Chester is an interesting character. He's got hippy hair and quirky 1980's dress-sense, but even when he's asleep, he knows more about making wine than the rest of us all rolled up together and squeezed through his basket press. He goes particularly gaga for Grenache, and if you ever get a chance to read or listen to his passionate sermons on the topic, well you should.
He sends out more than 40 styles of wine from his McLaren Vale lair, with eccentrically evocative names such as The Love Grass Shiraz, The Lucky Lizard Chardy, The Feral Fox Pinot, The Broken Fishplate SB, The Laughing Magpie (ie Kookaburra) SV, and, seriously, The Cenosilicaphobic Cat Sagrantino.
Cenosilicaphobia is, incidentally, and quite literally, the condition of fearing an empty glass. Sounds frightening, doesn't it? I wonder if, in turn, there's a word for those with a fear of cenosilicaphobia.
Anyway, since it's Cabernet Day, I'd probably better start talking about the big C. No, not Chester. The Cab Sav. And more specifically, the Coppermine Road Cab Sav.
To start with, the name - it's a bit boring by comparison to Chester's other offerings, but is eponymous with the road which borders the d'Arenberg home block.
In the glass, it's a dark, glowing beast of wine. It prowls around, flexing its muscles and managing to look far more solid than liquid.
And the nose is massive. Really massive.
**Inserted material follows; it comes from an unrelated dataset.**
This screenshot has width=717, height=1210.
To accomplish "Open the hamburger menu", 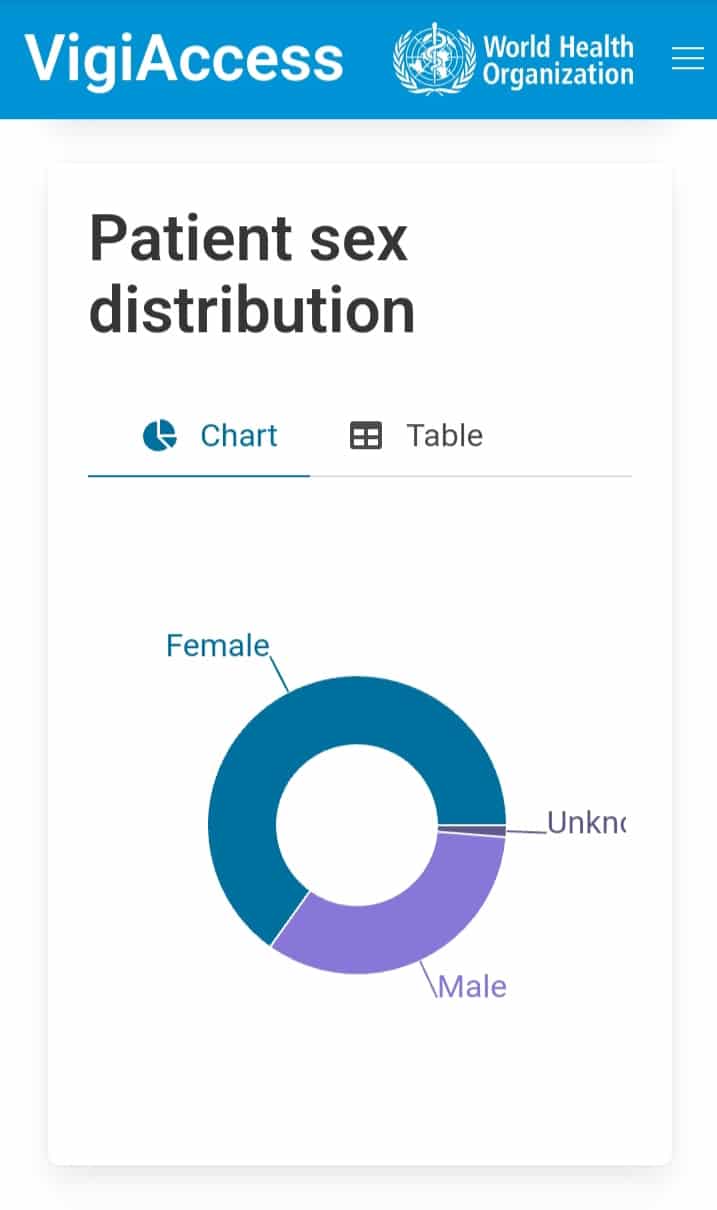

It hits the nostril with a dominating combination of cherry ripe and coffee shop - the sweet whiff lures you in like a Muhammad Ali rope-a-dope, and then the dusty, hi-octane savouriness rumbles your jungle and smashes you fair in the face with a colossal right hook.
But while the sight and smell threaten to completely overwhelm your tastebuds with a brutal campaign of shock and awe, what actually follows is a lesson in good manners and subtlety. Yes, there's an intensely concentrated wave of tasty fruit and smokey BBQ sauce, but the long, dry, muscular, cabernet tannins are well-toned and fine, rather than being jacked up on 'roids and pumping iron.
In short, it's bloody good.
I should say that I also tried the 2007 model earlier in the evening - all the same juicy flavour is there for sure, but it's still very full of testosterone and adrenaline and needs a bit longer to soften up. Buy it now by all means, but send it to the cellar to relax for a few more years.
Cabernet really is one of those wines where the divide between a good and a bad drink is very obvious. Pick a good one, softened nicely by age, and you'll be as happy as a dog with three balls. Pick a bad one, and you'll be pulling faces like a bulldog chewing a wasp.
I've learned a thing or two from Chester, don't you know - it's hard to stay away from Coppermine Road.